1999 Winner
Winners:
Northern Province, South Africa
1999
Publication:
Impumelelo Innovations Award Trust
Sponsored By:
Impumelelo Innovations Award Trust
Jurisdiction:
South Africa
This project involves the development of a high-technology hydroponics plant in the dry, arid and poverty stricken rural Northern Province. The objective of this hydroponics farming co-operative is not only to provide for food for the community, but also to be a profitable grower and exporter of produce. The initial funding was used to build five state of the art greenhouse tunnels which now are in full production, providing for the basic and essential needs of the community by creating employment, training and community development.

The local villagers have been involved in the project from its conception. During construction, local women worked to slash the grass and weeds, local men ploughed, village elders advised on building and local children brought water from the nearby river. The project took about 10 months to generate an income for the villagers, but now is a completely self-financing venture that employs 23 people, most of them women. High quality vegetable produce are supplied to big retail companies, and the project has an annual turnover of R1-R1,5 million per year.

The innovation of hydroponics is well-suited to the South African context where water resources are limited. This project uses one-third of the usual amount of water. It involves crop-production in a semi-controlled environment of greenhouse tunnels where crusher stone replaces the soil and water-soluble nutrients are recycled through this stone, providing all the proper elements for successful growth and production.

Significantly, the high-tech production process was initiated and is being run by people, all locals, who have no or little prior education or training.

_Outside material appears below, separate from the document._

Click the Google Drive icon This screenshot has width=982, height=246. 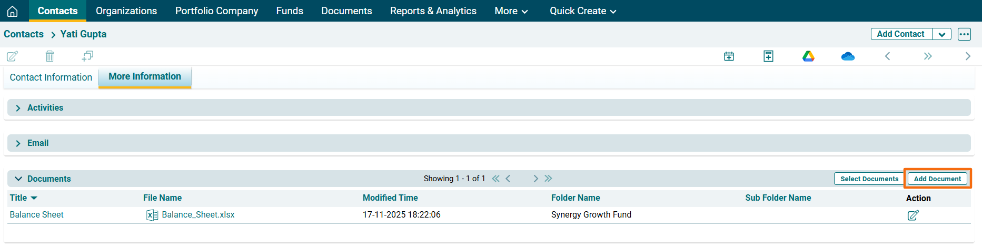(808, 56)
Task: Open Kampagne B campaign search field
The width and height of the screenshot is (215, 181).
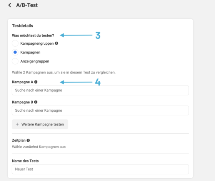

The manager, who maintains the equipment and orders the plants, supplies, chemicals and nutrients, and the supervisor, who monitors the daily duties of the tunnel foreman and pest control foreman, employ hands-on management methods. The foremen in turn supervise the day-to-day operation of the plant and conduct daily inspections with the team of workers.

Often the employees of Mapila Hydroponics bring in the only income in the family. In addition, some of the profits are poured back into further community development and social upliftment. Indirectly the project has contributed to the entire village by using a share of its funding to build a creche - enabling the employees to go to work knowing their children were safely cared for. Part of the funding was also used to build a public road to link Mapila Village with the neighbouring settlements.

"I think the most difficult thing in this process was to convince and motivate the people of the community to take part in this project. Some had not known anything else but poverty and this idea of employment sounded too good to be true." Elson Mukwevho, Project Director

 
Innovation: The use of hydroponic farming technology is appropriate and fitting in a community where water scarcity is a major issue. Although the farming approach is technical, extensive training is not required for employees, and the project makes use of local labour in its labour intensive methodology.
 
Poverty impact: The project operates in an extremely poverty-stricken community. Employment on the project provides 23 staff members with a monthly income, which is often the only income in their families. Profits from the enterprise are put back into community development programmes, which include the development of a creche, the upgrading of the primary school, and the building and maintenance of surrounding roads.
 
Replication: The project is well-suited to the dry and water-scarce areas of South Africa where agricultural projects such as this one are jeopardized by a limited water supply.